Net loss, as defined below, of $2.8 million, or $0.21 per share.

Adjusted net loss, as defined below, of $9.8 million, or $0.72 per share.

Adjusted EBITDA, as defined below, of $9.2 million, representing an approximate 158% sequential improvement from the first quarter of 2022.

Adjusted net debt, as defined below, of $158.0 million.

Marketed fleet utilization of 71%.

Fully burdened margin of $8,946 per day, representing an approximate 56% sequential improvement from the first quarter of 2022.

In the second quarter of 2022, the Company reported revenues of $42.3 million, a net loss of $2.8 million, or $0.21 per share, adjusted net loss (defined below) of $9.8 million, or $0.72 per share, and adjusted EBITDA (defined below) of $9.2 million. These results compare to revenues of $19.8 million, a net loss of $14.9 million, or $2.22 per share, adjusted net loss of $14.6 million, or $2.18 per share, and adjusted EBITDA loss of $0.4 million in the second quarter of 2021, and revenues of $35.0 million, a net loss of $58.8 million, or $5.20 per share, an adjusted net loss of $11.1 million, or $0.98 per share, and adjusted EBITDA of $3.6 million in the first quarter of 2022.

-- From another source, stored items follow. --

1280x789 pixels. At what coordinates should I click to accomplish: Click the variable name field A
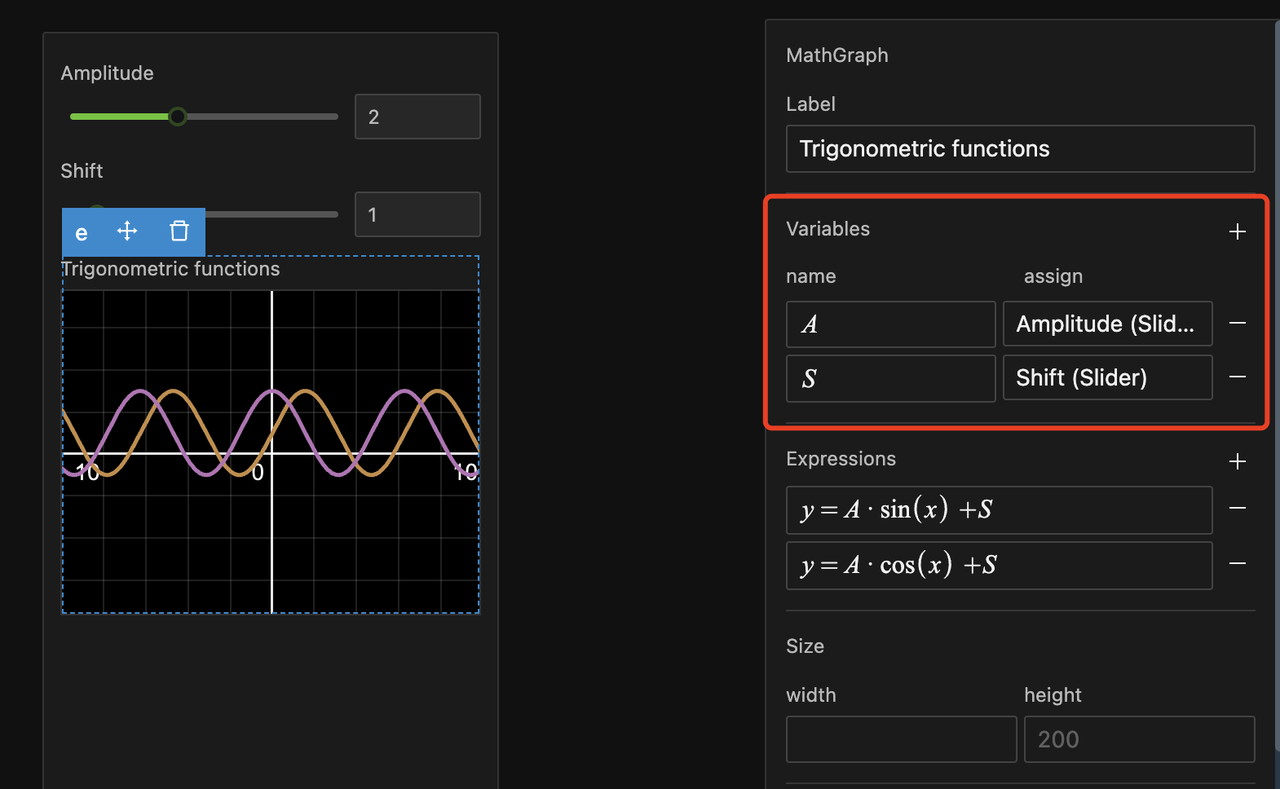pyautogui.click(x=890, y=324)
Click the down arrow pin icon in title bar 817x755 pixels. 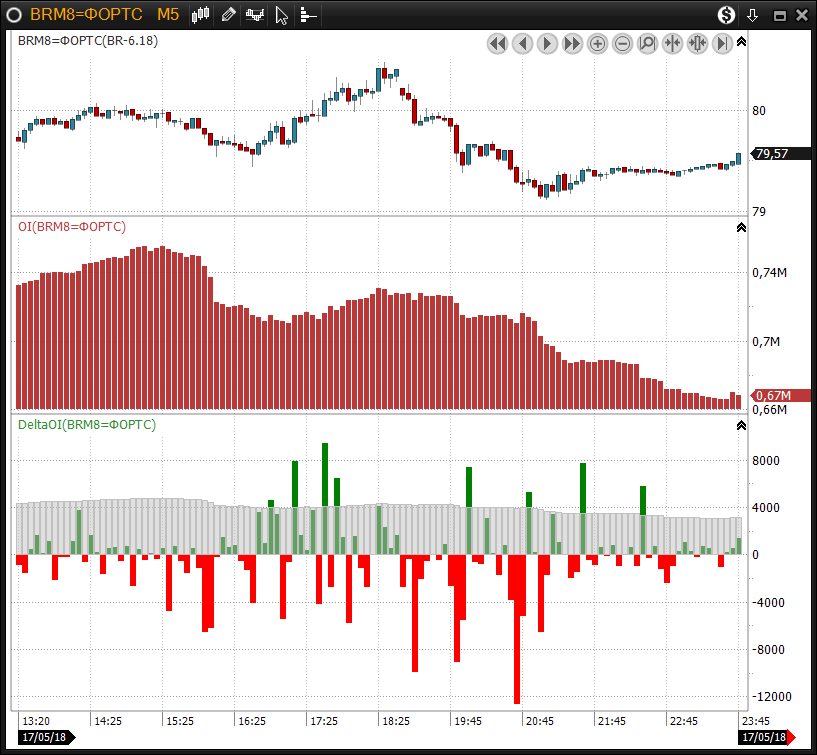click(753, 15)
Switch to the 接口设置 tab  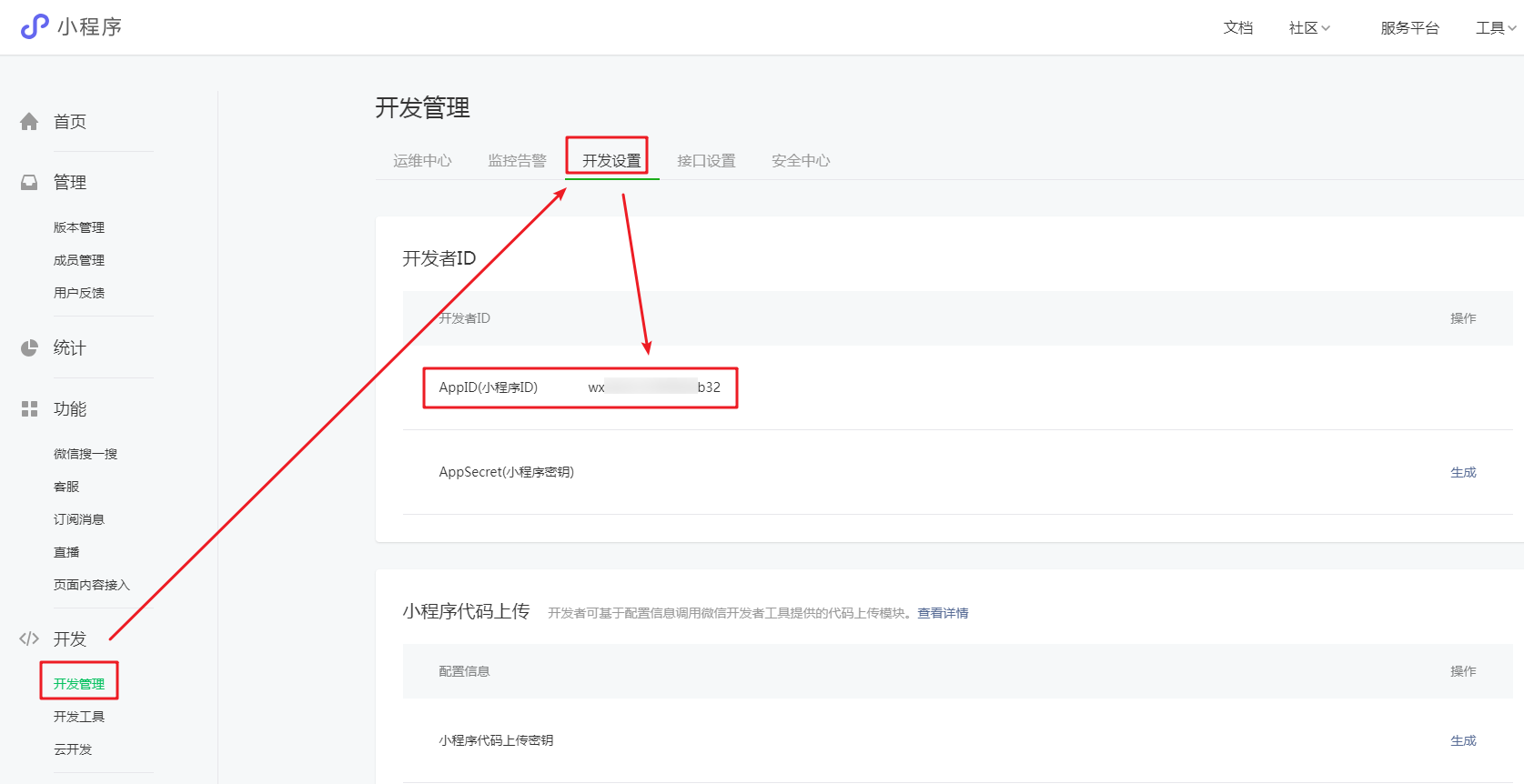pyautogui.click(x=706, y=161)
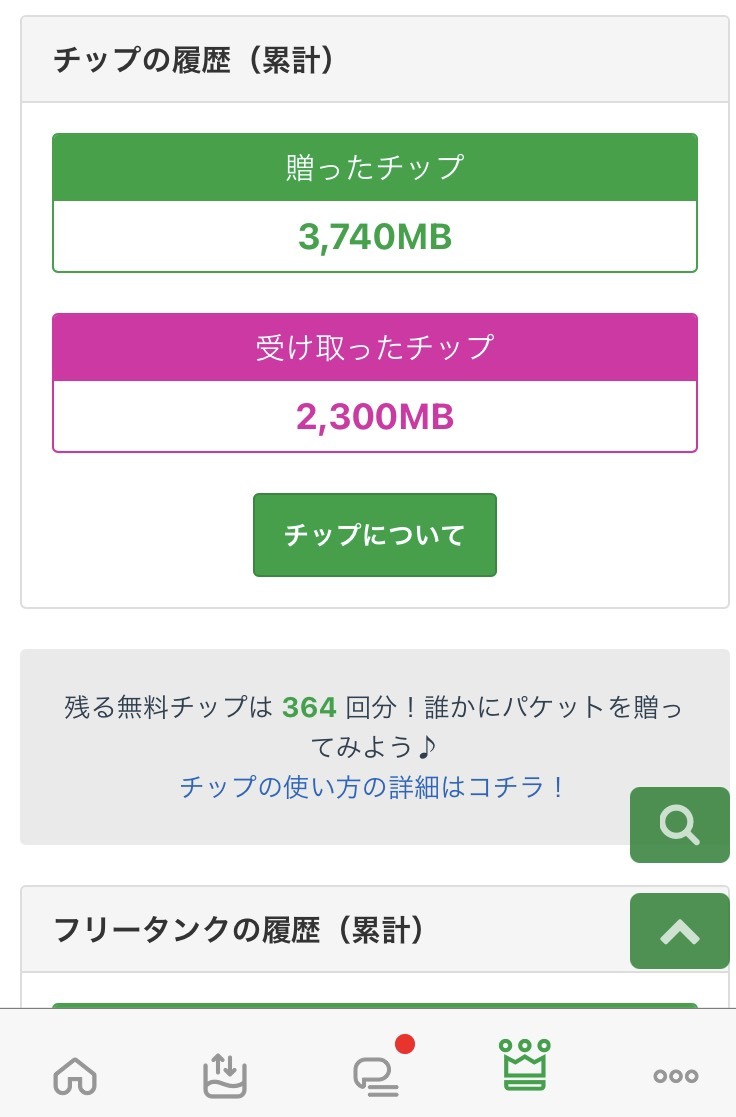Tap the チップの履歴（累計） section heading

[x=193, y=60]
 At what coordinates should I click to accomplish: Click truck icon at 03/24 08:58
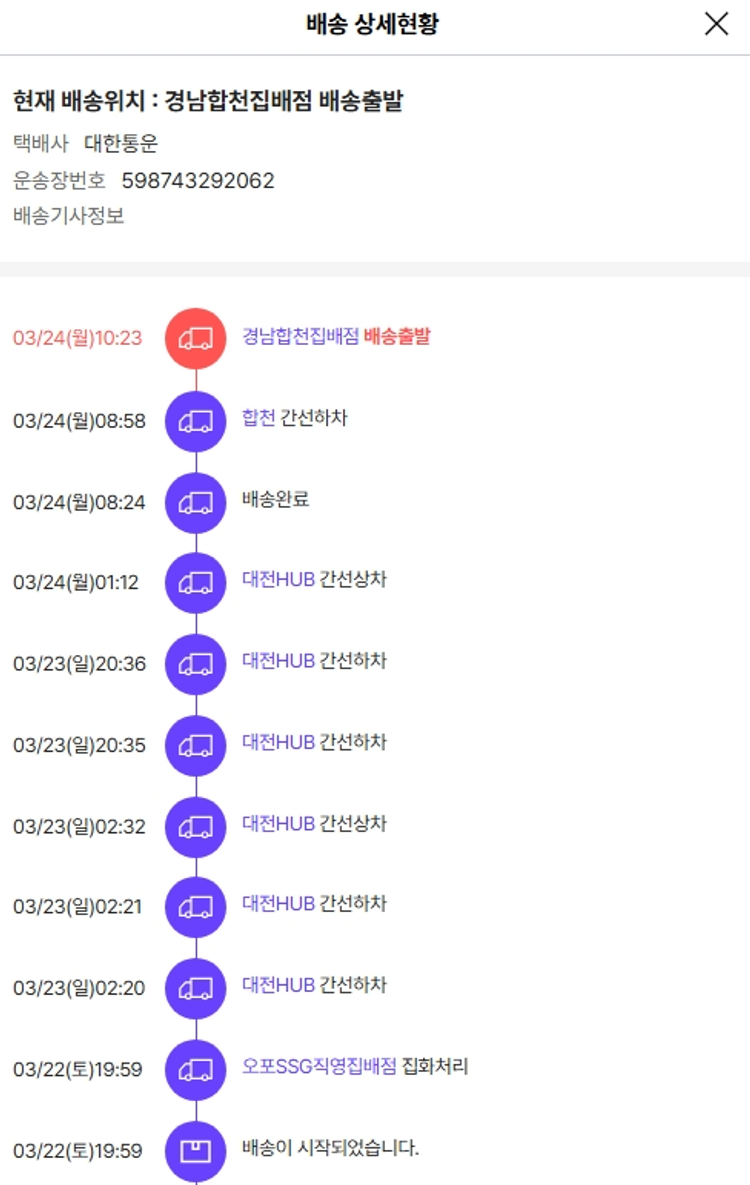[196, 421]
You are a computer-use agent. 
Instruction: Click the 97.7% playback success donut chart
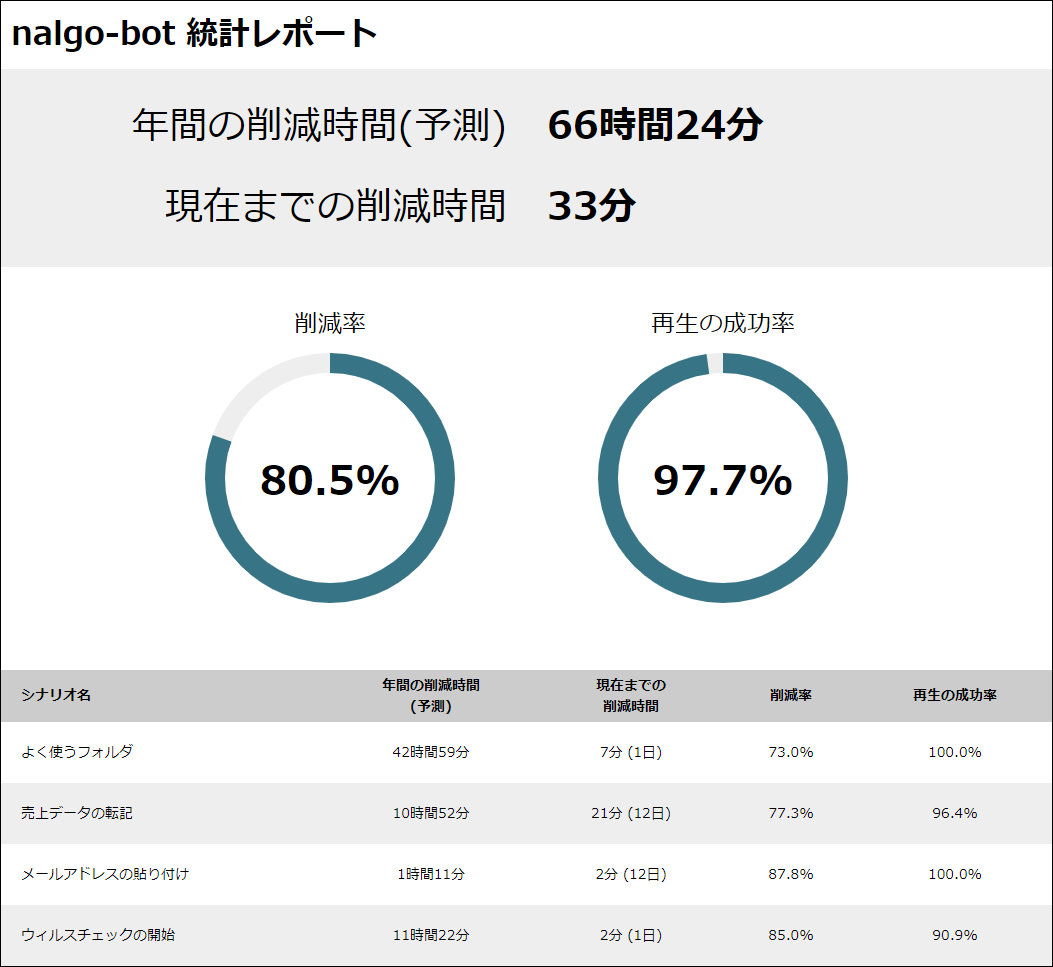coord(722,479)
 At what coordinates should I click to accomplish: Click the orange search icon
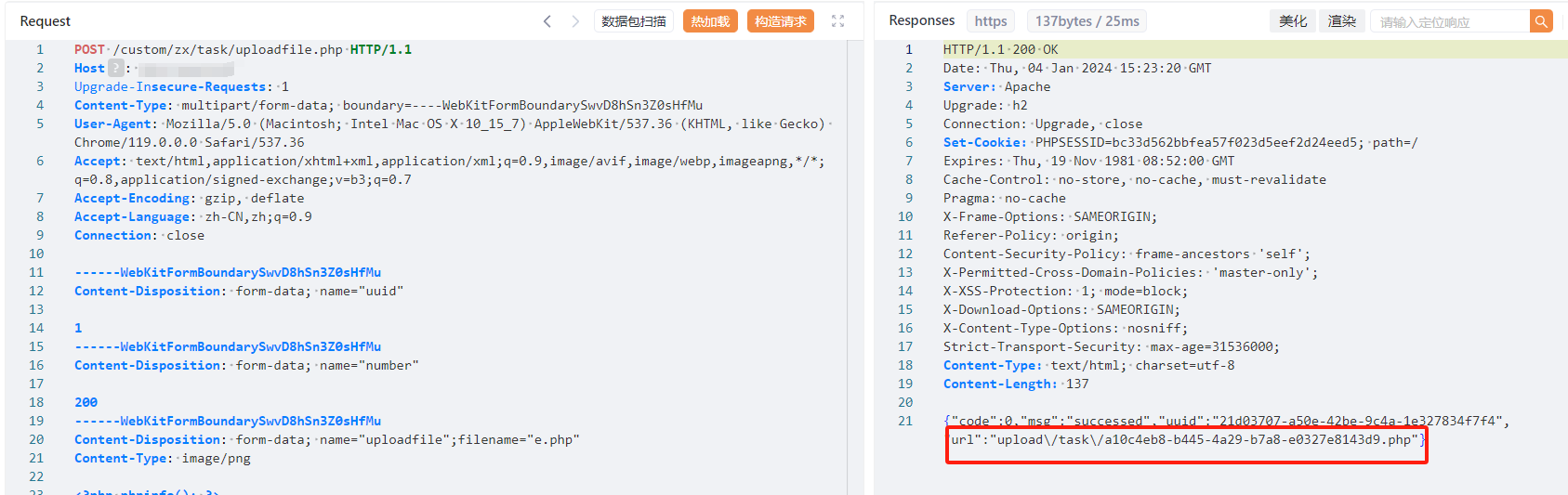pos(1541,21)
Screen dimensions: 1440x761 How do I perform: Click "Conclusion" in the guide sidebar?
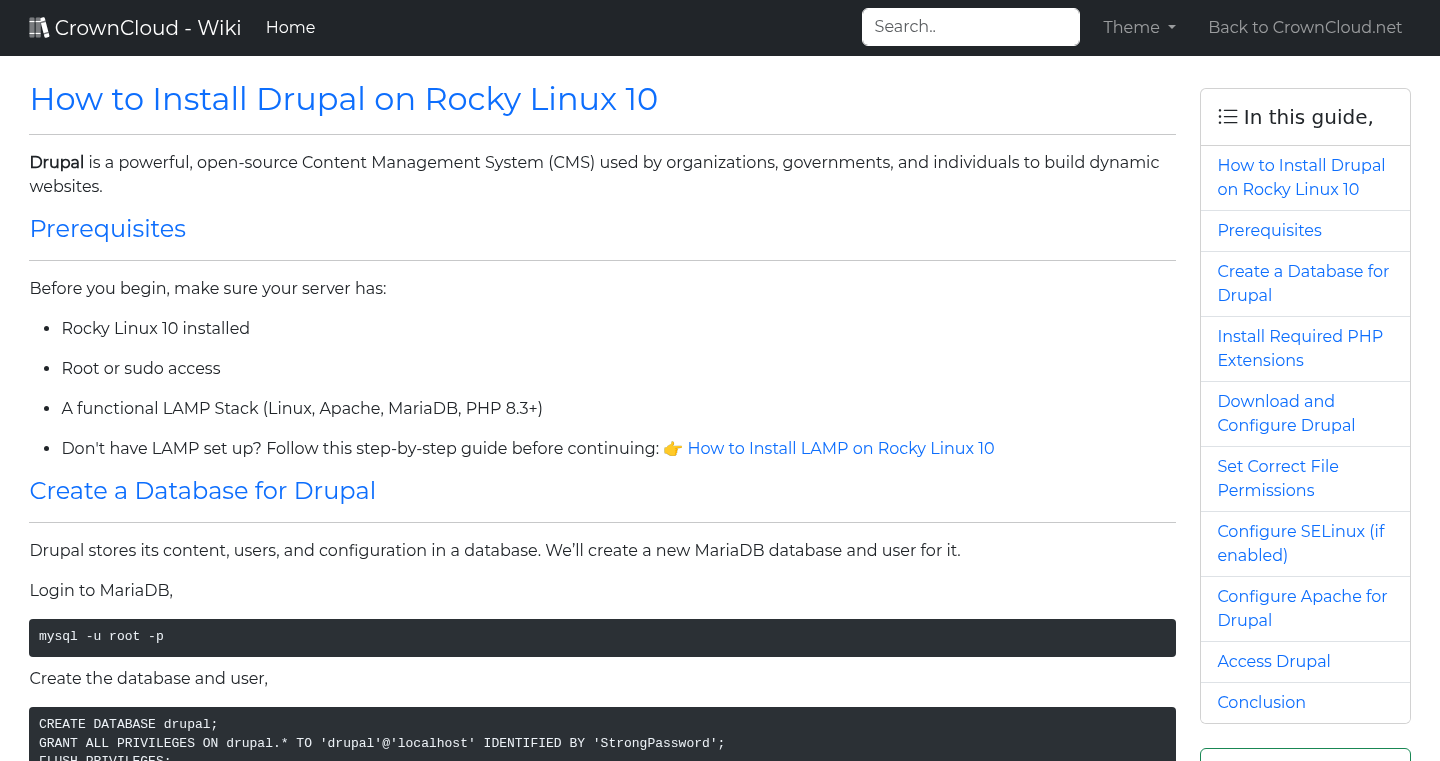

Chief Executive Officer Anthony Gallegos commented, "I am extremely pleased with our performance during the second quarter, on both a financial and operational front. Sequential margin improvements of 56% drove sequential EBITDA improvements of over 150%. Dayrates for ICD rigs continue to increase with most ICD rigs now set to reprice one to two additional times before year-end. Based on contracts in hand and current spot prices, we expect to see incremental margin per day improvements in the third quarter of approximately 14% and further meaningful improvements in the fourth quarter as well. All of this should drive meaningful EBITDA improvements through the remainder of this year and into 2023.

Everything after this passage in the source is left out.